WHAT NEEDS TO BE DONE:
Rewrite every line of the material below, shifting each coordinate in the answers by -104. Omit the pictures.

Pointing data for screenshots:

• • • •

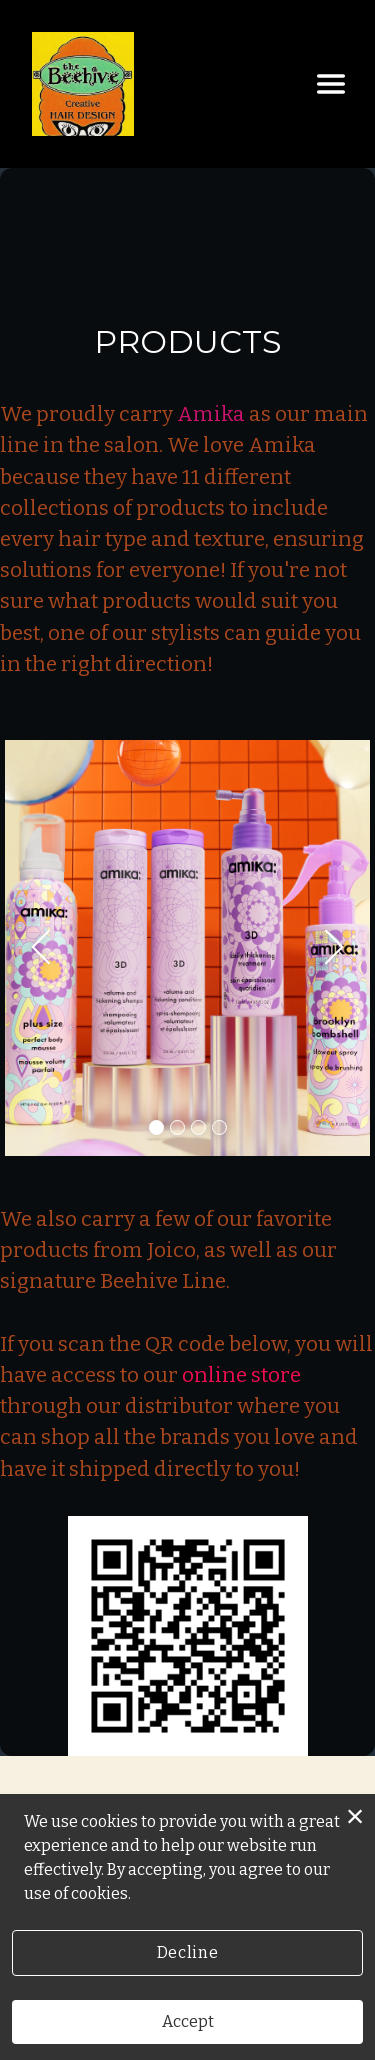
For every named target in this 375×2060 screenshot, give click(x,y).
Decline (187, 1952)
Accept (188, 2021)
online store (241, 1375)
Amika (211, 414)
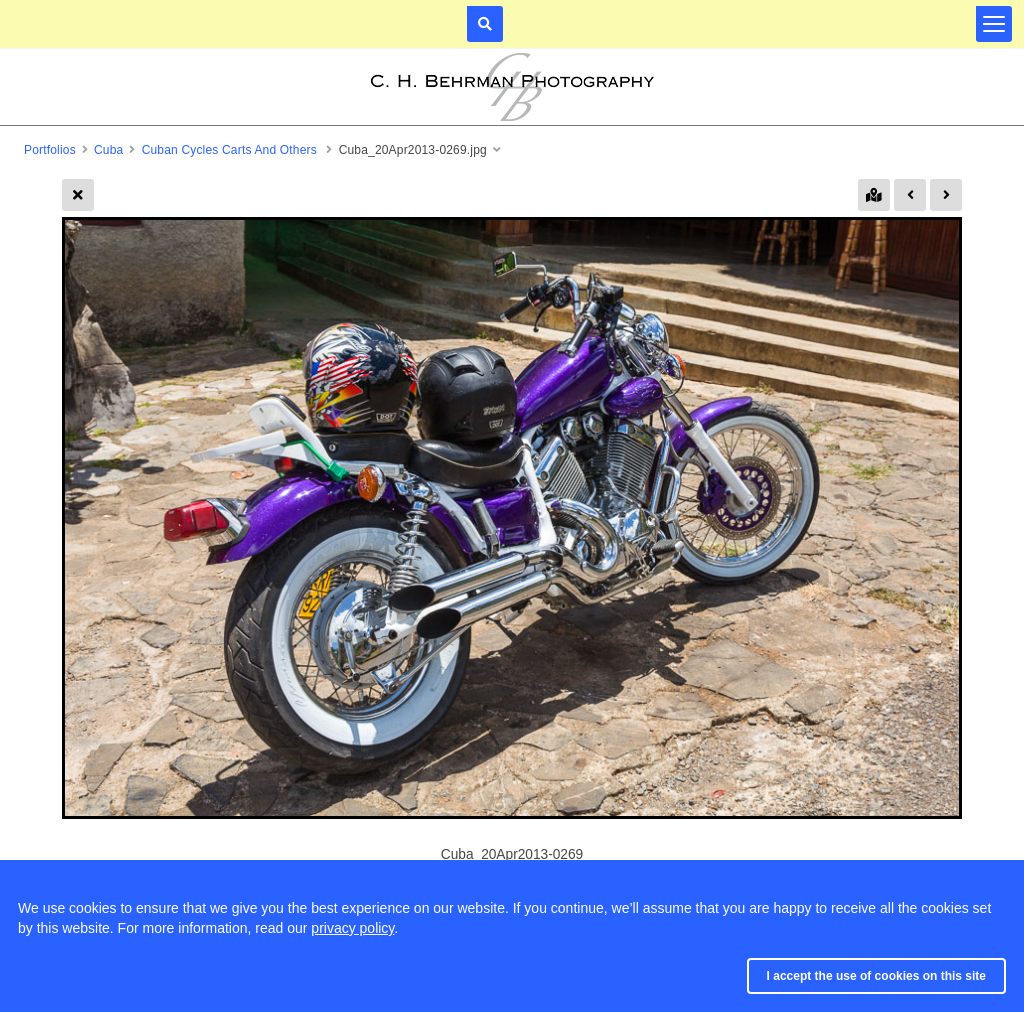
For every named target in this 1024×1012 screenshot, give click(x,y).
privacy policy (352, 928)
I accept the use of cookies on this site (876, 976)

• • • •

SOLUTION:
For every named target in this 375×2060 screenshot, give click(x,y).
Decline (83, 1848)
Accept (84, 1917)
online store (137, 1271)
Amika (107, 310)
For every named target in this 1024×1012 screenshot, give click(x,y).
privacy policy (248, 824)
I accept the use of cookies on this site (772, 872)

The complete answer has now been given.